━━ Data under study ━━
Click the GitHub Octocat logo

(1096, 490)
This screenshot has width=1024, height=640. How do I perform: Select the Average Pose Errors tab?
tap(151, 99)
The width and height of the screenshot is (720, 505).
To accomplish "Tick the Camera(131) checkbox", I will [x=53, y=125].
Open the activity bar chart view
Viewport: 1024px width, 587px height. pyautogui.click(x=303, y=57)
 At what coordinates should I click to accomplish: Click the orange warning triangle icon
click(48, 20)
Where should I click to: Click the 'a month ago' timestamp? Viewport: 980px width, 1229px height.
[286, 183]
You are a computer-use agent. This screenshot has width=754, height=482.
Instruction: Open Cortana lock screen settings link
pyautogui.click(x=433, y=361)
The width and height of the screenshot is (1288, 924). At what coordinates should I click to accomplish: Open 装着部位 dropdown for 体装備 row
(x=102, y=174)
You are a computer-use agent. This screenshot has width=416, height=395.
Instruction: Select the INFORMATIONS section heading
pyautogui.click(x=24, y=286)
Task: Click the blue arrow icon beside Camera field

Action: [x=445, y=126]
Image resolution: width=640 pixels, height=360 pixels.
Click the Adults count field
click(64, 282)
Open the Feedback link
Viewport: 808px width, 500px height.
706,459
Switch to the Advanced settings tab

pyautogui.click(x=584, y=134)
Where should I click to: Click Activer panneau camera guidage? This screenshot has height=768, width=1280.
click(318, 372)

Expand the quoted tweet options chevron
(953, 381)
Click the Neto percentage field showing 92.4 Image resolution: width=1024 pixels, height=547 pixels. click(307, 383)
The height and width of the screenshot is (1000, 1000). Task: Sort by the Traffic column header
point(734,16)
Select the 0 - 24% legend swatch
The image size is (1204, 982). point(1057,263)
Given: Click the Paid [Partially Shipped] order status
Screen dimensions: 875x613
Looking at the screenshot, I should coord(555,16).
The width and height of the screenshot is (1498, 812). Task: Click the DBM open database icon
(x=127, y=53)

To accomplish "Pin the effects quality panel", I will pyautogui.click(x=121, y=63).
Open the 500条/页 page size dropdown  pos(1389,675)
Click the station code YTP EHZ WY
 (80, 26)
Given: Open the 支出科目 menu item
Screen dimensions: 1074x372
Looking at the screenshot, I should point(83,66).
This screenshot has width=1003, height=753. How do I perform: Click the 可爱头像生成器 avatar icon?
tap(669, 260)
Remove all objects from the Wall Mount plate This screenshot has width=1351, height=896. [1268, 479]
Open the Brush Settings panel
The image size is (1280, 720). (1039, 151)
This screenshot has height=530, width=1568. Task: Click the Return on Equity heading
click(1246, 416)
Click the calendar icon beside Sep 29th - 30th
━━━
**Work task:** Copy down the entries exactly, leaving out no line.

**Result of this exercise:**
Click the GitHub Octocat logo

(1096, 490)
This screenshot has width=1024, height=640. How do I perform: Select the Average Pose Errors tab?
tap(151, 99)
The width and height of the screenshot is (720, 505).
To accomplish "Tick the Camera(131) checkbox", I will [x=53, y=125].
Open the activity bar chart view
Viewport: 1024px width, 587px height. pyautogui.click(x=303, y=57)
 At what coordinates should I click to accomplish: Click the orange warning triangle icon
click(48, 20)
Where should I click to: Click the 'a month ago' timestamp? Viewport: 980px width, 1229px height.
[286, 183]
You are a computer-use agent. This screenshot has width=754, height=482.
Instruction: Open Cortana lock screen settings link
pyautogui.click(x=433, y=361)
The width and height of the screenshot is (1288, 924). At what coordinates should I click to accomplish: Open 装着部位 dropdown for 体装備 row
(x=102, y=174)
You are a computer-use agent. This screenshot has width=416, height=395.
Instruction: Select the INFORMATIONS section heading
pyautogui.click(x=24, y=286)
Task: Click the blue arrow icon beside Camera field

Action: [x=445, y=126]
Image resolution: width=640 pixels, height=360 pixels.
Click the Adults count field
click(64, 282)
Open the Feedback link
Viewport: 808px width, 500px height.
706,459
Switch to the Advanced settings tab

pyautogui.click(x=584, y=134)
Where should I click to: Click Activer panneau camera guidage? This screenshot has height=768, width=1280.
click(318, 372)

Expand the quoted tweet options chevron
(953, 381)
Click the Neto percentage field showing 92.4 Image resolution: width=1024 pixels, height=547 pixels. click(307, 383)
The height and width of the screenshot is (1000, 1000). Task: Sort by the Traffic column header
point(734,16)
Select the 0 - 24% legend swatch
The image size is (1204, 982). point(1057,263)
Given: Click the Paid [Partially Shipped] order status
Screen dimensions: 875x613
Looking at the screenshot, I should coord(555,16).
The width and height of the screenshot is (1498, 812). Task: Click the DBM open database icon
(x=127, y=53)

To accomplish "Pin the effects quality panel", I will pyautogui.click(x=121, y=63).
Open the 500条/页 page size dropdown  pos(1389,675)
Click the station code YTP EHZ WY
 (80, 26)
Given: Open the 支出科目 menu item
Screen dimensions: 1074x372
Looking at the screenshot, I should point(83,66).
This screenshot has width=1003, height=753. How do I perform: Click the 可爱头像生成器 avatar icon?
tap(669, 260)
Remove all objects from the Wall Mount plate This screenshot has width=1351, height=896. [1268, 479]
Open the Brush Settings panel
The image size is (1280, 720). (1039, 151)
This screenshot has height=530, width=1568. Task: Click the Return on Equity heading
click(1246, 416)
Click the calendar icon beside Sep 29th - 30th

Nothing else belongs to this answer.